Umpamanya bila sedang memerlukan pertolongan atau layanan umum, bila yang akan 
menolong atau yang bertugas melayani adalah dari bangsa dari ras yang bukan 
Eropah(katakanlah dari latar belakang imigrant asing), sering-sering mereka 
menunjukkan sikap yang diskriminatif: tidak antusias, tidak ramah, antipatik 
hingga mencari pasal untuk menolak layanan karena yang dihadapinya adalah cuma 
seorang Aziaat atau yang lainnya lagi yang bukan Eropah "asli" yang padahal dia 
sendiri juga seorang Aziaat yang yang lainnya lagi tapi merasa dirinya sudah 
"Belanda"atau Eropah sepuhan. Kenyataan ini tidak bisa dipungkiri, setidaknya 
di Belanda. Bahkan diskriminasi di bidang Bahasa juga terjadi  di antara sesama 
Aziaat . Umpamanya seorang Aziaat yang sudah sangat mahir Bahasa Belandanya 
berani menghina, atau meremehkan serta merendahkan sesama rasnya yang masih 
kurang atau jelek bahasa Belandanya. Contoh-contoh begini masih sangat banyak 
yang dialami oleh sesama Aziaat: ASIA MENDISKRIMINASI ASIA di negeri imigran 
mereka. Bahkan tidak jarang Indonesia mendiskriminasi Indonesia dan ini lebih 
pahit lagi untuk diceritakan meskipun selalu bisa diceritakan.

Soal tolong menolong, siapa menolong siapa, sering-sering sangat unik dalam 
peradaban manusia. Kita tahu cerita-cerita tentang nabi Ibrahim (Abraham, jadi 
bukan Ibrahim yang sekarang ini) . Nabi Ibrahim terkenal sebagai orang yang 
sangat menghargai dan menghormati tamunya, siapapun mereka. Suatu hari seorang 
garong terkenal mengetuk pintu rumah nabi Ibrahim dan meminta perlidungan di 
rumahnya karena dia sedang dikejar petugas keamanan yang berusaha menangkapnya. 
Nabi Ibrahim dengan sungguh-sungguh memberikan pertolongan pada si garong dan 
memberi perlindungan di rumahnya dan bahkan diberinya makan minum dan baru pada 
besoknya, setelah aman dari pengejaraan "polisi"sang garong atau perampok 
kawakan itu keluar dari rumah nabi Ibrahim dengan aman.
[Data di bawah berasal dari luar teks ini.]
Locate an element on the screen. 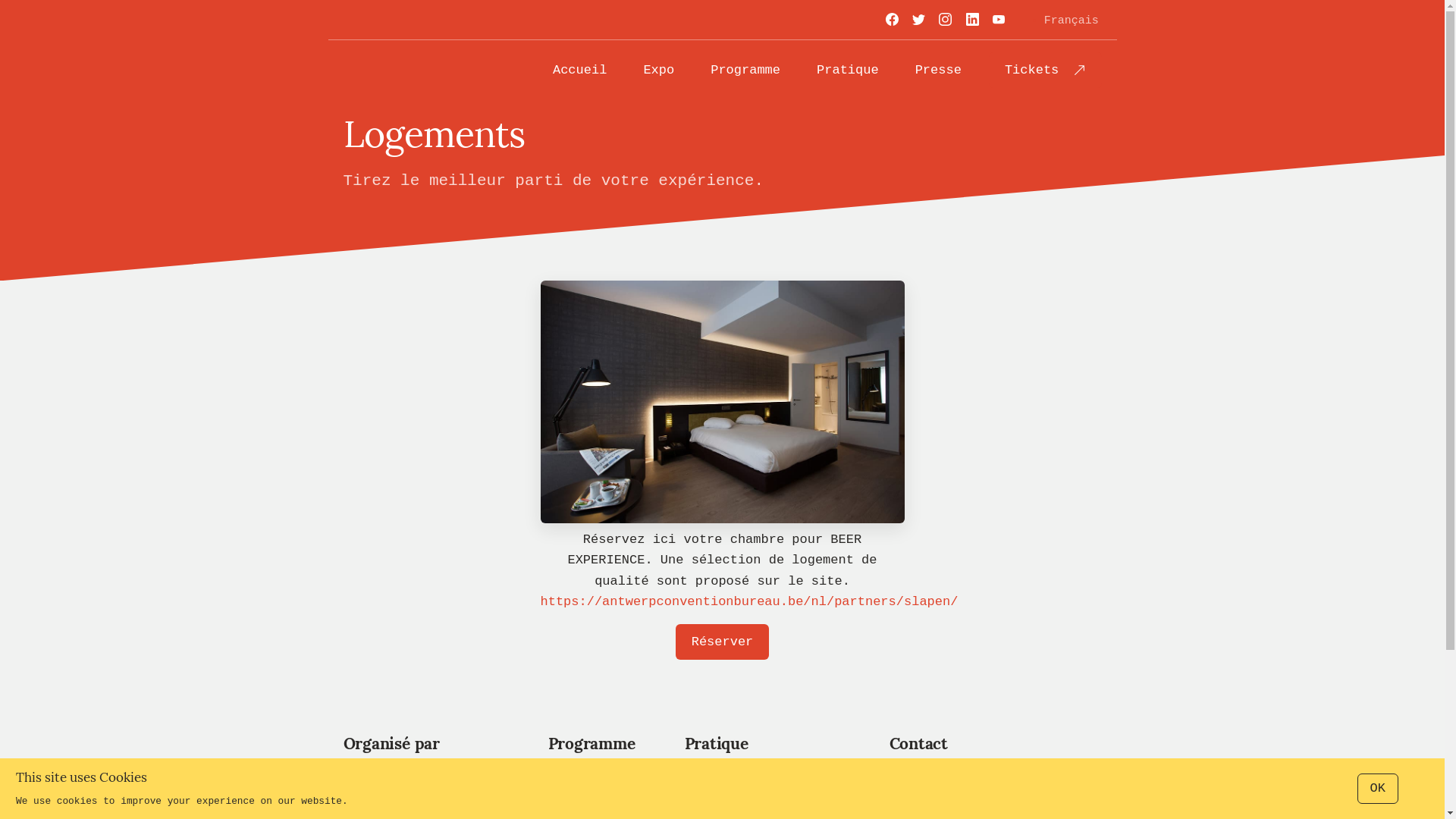 The image size is (1456, 819). 'Exposition' is located at coordinates (546, 796).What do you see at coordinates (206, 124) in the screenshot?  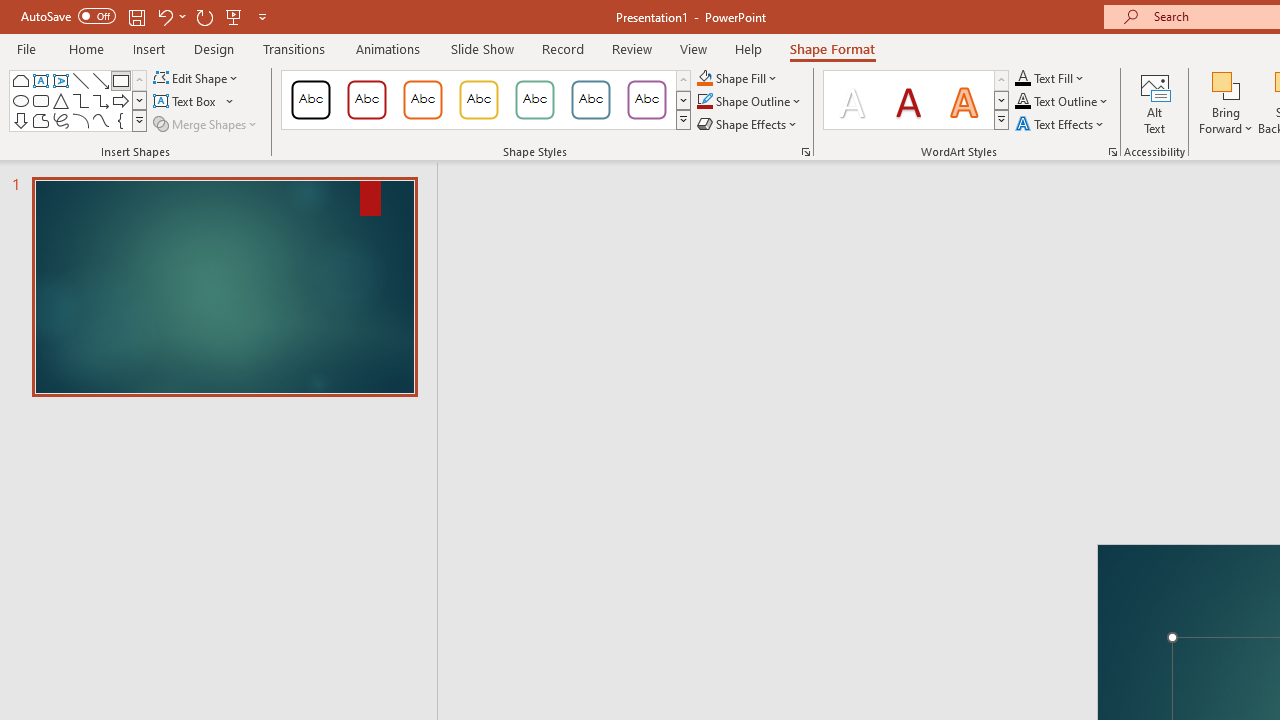 I see `'Merge Shapes'` at bounding box center [206, 124].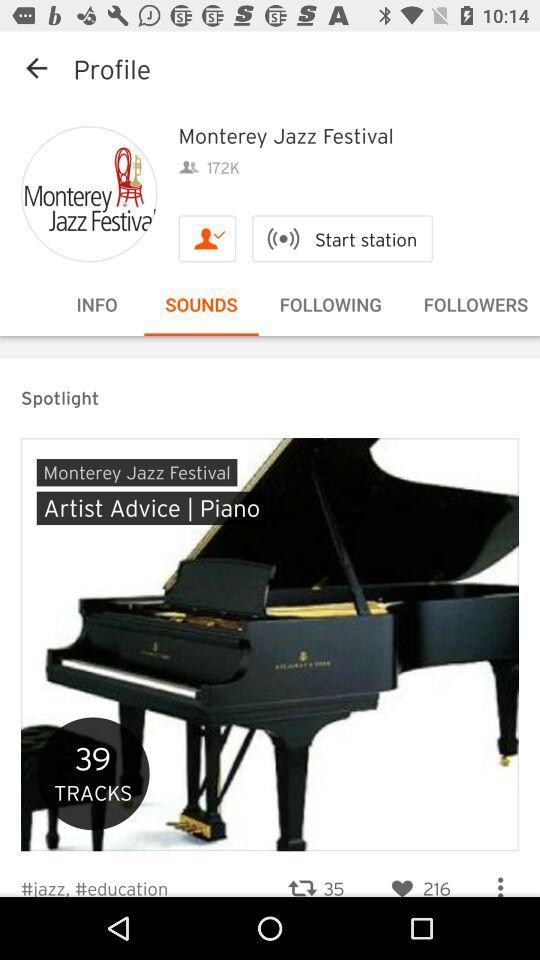  I want to click on icon next to #jazz, #education icon, so click(315, 875).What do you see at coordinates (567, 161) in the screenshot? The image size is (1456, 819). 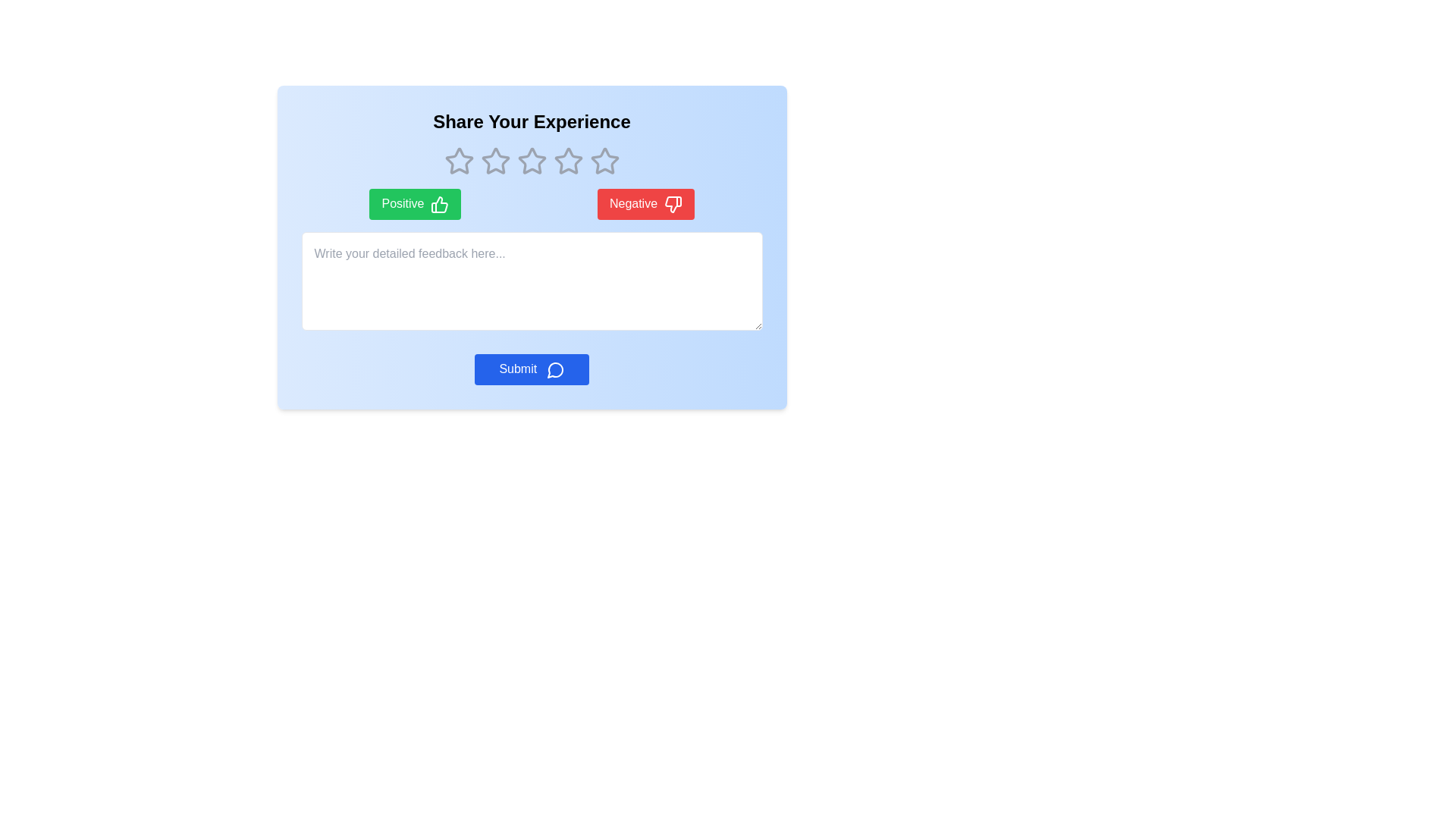 I see `the third star rating icon in the horizontal series of five stars` at bounding box center [567, 161].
Dalam hal ini kita 
temui orang baik(nabi) menolong orang jahat( garong, perampok kawakan). 
Sekarang apakah tidak mungkin terjadi dalam situasi tertentu  orang jahat 
(umpamnya sang fasis atau "skin head"menolong oang baik-baik (Ibrahim isa 
umpamanya) dalam situasi khusus atau istimewa?. 
Yang pasti betul, bahwa kita harus berterima kasih pada setiap orang yang 
menolong kita, siapapun dia itu dan kalau bisa berbuat seperti yang dibuat oleh 
Nabi Ibrahim, juga tidak ada salahnya. Tanpa sedikitpun bermaksud untuk 
mereduksi pertolongan wanita berjilbab dan seorang anak kecil alochton yang 
berusaha memolong Ibrahim Isa dalam kemalangan jatuh terjerembab di dekat 
stoplicht, saya juga ingin membuat perbandingan-perbandingan yang saya dan juga 
orang lain alami dalam dunia yang masih penuh diskiriminasi rasial ini. Namun 
juga harus adil karena diskriminasi rasial tidak tidak harus dihadapi dengan 
emosi semata tapi juga dengan rasa adil, kewarasan, dan selalu berusaha 
obyektif. Bukankah begitu, bung Isa yang saya kagumi? (tak usah dijawab, saya 
menghormati "tabu" yang bung anut).
asahan.



----- Original Message ----- 
  From: isa 
  To: hk...@yahoogroups.com 
  Sent: Tuesday, September 15, 2009 11:13 PM
  Subject: [HKSIS] IBRAHIM ISA – CATATAN PARTIKELIRAN – (IV) - Anak Sekolah 
'Allochtoon' - dan Wanita Muslim ber-Jilbab


    
  IBRAHIM ISA – CATATAN PARTIKELIRAN – (IV)

  Rabu, 16 September

  -----------------------------------------------------------------------




  Anak Sekolah 'Allochtoon' 

  dan Wanita Muslim ber-Jilbab 




  Beberapa waktu yang lalu, hari Kemis, aku mengalami hal yang samasekali 
diluar dugaanku. Tapi bangga juga sebagai orang 'allochtoon' di Belanda.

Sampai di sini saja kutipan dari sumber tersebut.